When it was decided, through a degree of consultation, that education should be available to all the powers that be had to have a rethink of what was wanted in education. There was no national Curriculum in those days – but there were many different bodies that were responsible for education. Education for all required:

Education had to be socially comprehensive.

This was many years before the eleven plus. One of the main planks of the eleven plus was that it would help a number of able children, from some poorer homes, to have as good an education as possible in grammar schools.

Education had to be based on a total commitment. There could be no place for limited or religious elements.

The total commitment in the selection process does not take place in many eleven plus areas – some rely heavily, for example, on a single test, like verbal reasoning, to select children for grammar schools.

Education had to link with technical and social change.

Again some eleven plus papers seem to have very little to do with anything technical. No wonder that England does not seem to have boys and girls aspiring to be scientists and engineers if the very selection process they have undergone has excluded them.

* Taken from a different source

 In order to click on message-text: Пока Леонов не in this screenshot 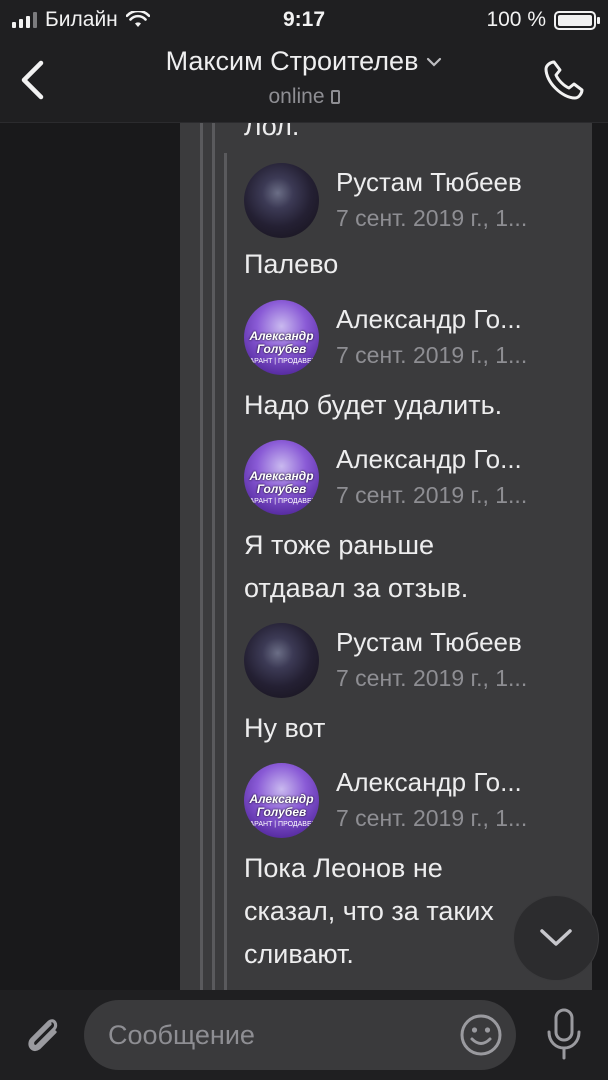, I will do `click(344, 868)`.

Education had to rely on the state.

The state, in many counties, has rejected the eleven plus. The playing field is not level all over the country.

Education and the state became partners. Over one hundred years ago political parties were able to try to manipulate education to suit their needs. Not much has changed there – as we all remember, in very recent times, the words: “Education, Education, Education.” Public investment all those years ago was vital to the development of school. The present `Building Schools for the Future’ represents a massive investment in buildings and technology.

It is that very diversity in the eleven plus that brings so much richness to what children have to learn. One of our boys three different eleven plus tests:

Bexley – Verbal Reason and Mathematics

Kent – Verbal and Non Verbal Reasoning and Mathematics. (Along with a little English.)

Medway – English, Verbal Reasoning and Mathematics.

He passed all three eleven plus examinations. His preparation had to be very different from that of a boy or girl only working on verbal reasoning and mathematics. We hope he was the richer for the eleven plus preparation because he was expected to cover a much wider syllabus.

The eleven plus plays a very big part in the lives of involved parents, children and schools. It would be wonderful if the examination could be more comprehensive, recognised as a vehicle for progress and enrichment as well as acknowledged by the state. Then we may see some progress in more of our schools.